Le film retrace la trajectoire d'un paisible adolescent, appelé à devenir le « faiseur de pluie » (féticheur) de son village, qui rejoindra pourtant les « jeunes patriotes », les farouches partisans - parfois extrêmement violents - de l'ex-président Laurent Gbagbo.
De l'innocence au crime... « J'étais en Côte d'Ivoire en septembre 2002 quand la rébellion a commencé. J'ai filmé mon quartier à Yopougon Wassakara (fief des partisans de Gbagbo) pendant trois semaines. Plus tard, j'ai continué de suivre le conflit », se souvient Philippe Lacôte, Franco-Ivoirien de 42 ans, déjà auteur d'un documentaire sur le sujet.
« Alors que je filmais des ‘jeunes patriotes’, j'avais demandé à un des jeunes comment il était devenu l'un d'entre eux. Il m'avait répondu : ‘Moi j'ai trois vies !’ Je suis parti de cette phrase pour écrire le film », poursuit-il.
Une fiction ancrée dans le réel
Run se veut donc une fiction ancrée dans le réel. « Il y a des scènes qui me rappellent textuellement mon vécu pendant et après la guerre », commente Abdul Karim Konaté, 32 ans, l'acteur tenant le rôle principal. « J'étais là, à Yopougon. Là où ça a vraiment chauffé. (...) On raconte l'histoire. Il faut la raconter à ceux qui ne l'ont pas vue ».

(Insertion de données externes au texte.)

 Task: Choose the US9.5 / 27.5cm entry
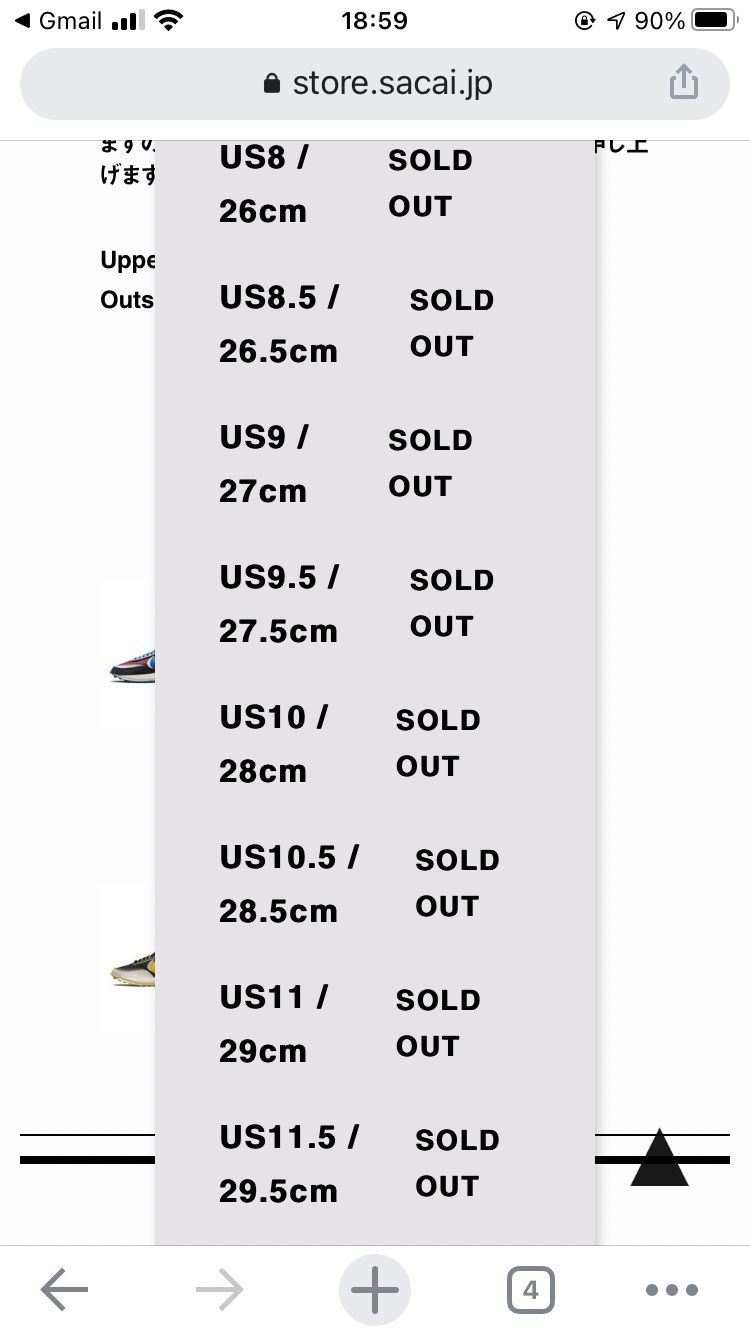click(x=375, y=604)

Un exercice nécessairement périlleux quand le traumatisme est si récent. Car la crise reste omniprésente en Côte d'Ivoire. Laurent Gbagbo est actuellement emprisonné à La Haye, en attente d'un jugement de la Cour pénale internationale. Au quotidien, les partis ivoiriens s'invectivent toujours par presse interposée, dans un langage parfois cru.
Le contexte ne pourrait être plus épineux. « On a déjà eu des problèmes », reconnaît Philippe Lacôte : « on a tourné dans un ancien siège du FPI (le parti de l'ex-président) occupé aujourd'hui par l'armée ivoirienne. La presse du FPI nous a accusés de faire un film pour réunir des preuves contre Laurent Gbagbo. »

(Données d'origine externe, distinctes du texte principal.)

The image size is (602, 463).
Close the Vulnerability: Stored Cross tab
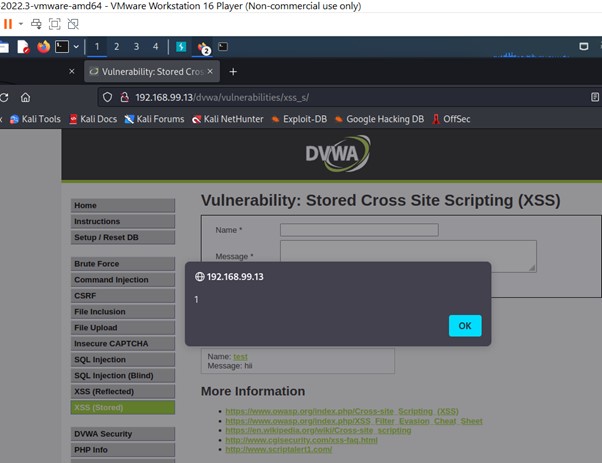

Le réalisateur, conscient de tourner une œuvre « politique indirectement », revendique pourtant « le droit d'aborder le sujet par la fiction », même « en terrain glissant ». « Mon objectif n'est pas de dire qui a tort ou qui a raison. Il est de raconter cette crise à travers un prisme individuel. La question principale du film, c'est : ‘Comment nous sommes arrivés à la violence ?’ »
Relancer le cinéma ivoirien
Run entend jouer un autre rôle, celui de relancer le cinéma ivoirien, actuellement « à terre », selon Mamidou Coulibaly-Diakité, président du conseil de gestion du fonds de soutien à l'industrie cinématographique. Les réalisateurs du cru reconnus (Henri Duparc, Gnoan M'Bala, Yéo Kozoloa ou encore Fadika Kramo-Lanciné) sont morts ou inactifs depuis plus de dix ans.
Sur 80 salles maillant le territoire, seules deux sont encore en exploitation. « Il faut tout reprendre à zéro », lance M. Coulibaly-Diakité via « une action volontariste sur le cinéma ». L'État ivoirien finance ainsi le film à hauteur de 7% du budget. Le reste des fonds provient de France et d'Israël. Pour une mise totale de 1,8 million d'euros. De quoi avoir à l'affiche Isaach de Bankolé, plus grand acteur ivoirien, reconnu à Paris et Los Angeles, qui n'était pas revenu au pays depuis 17 ans.
M. Coulibaly-Diakité rêve à terme d'une large production cinématographique en Côte d'Ivoire, à l'instar du Nigeria. La sortie de Run est prévue en 2014, avec une diffusion « en France, en Allemagne et dans de nombreux festivals », selon sa productrice Claire Gadea.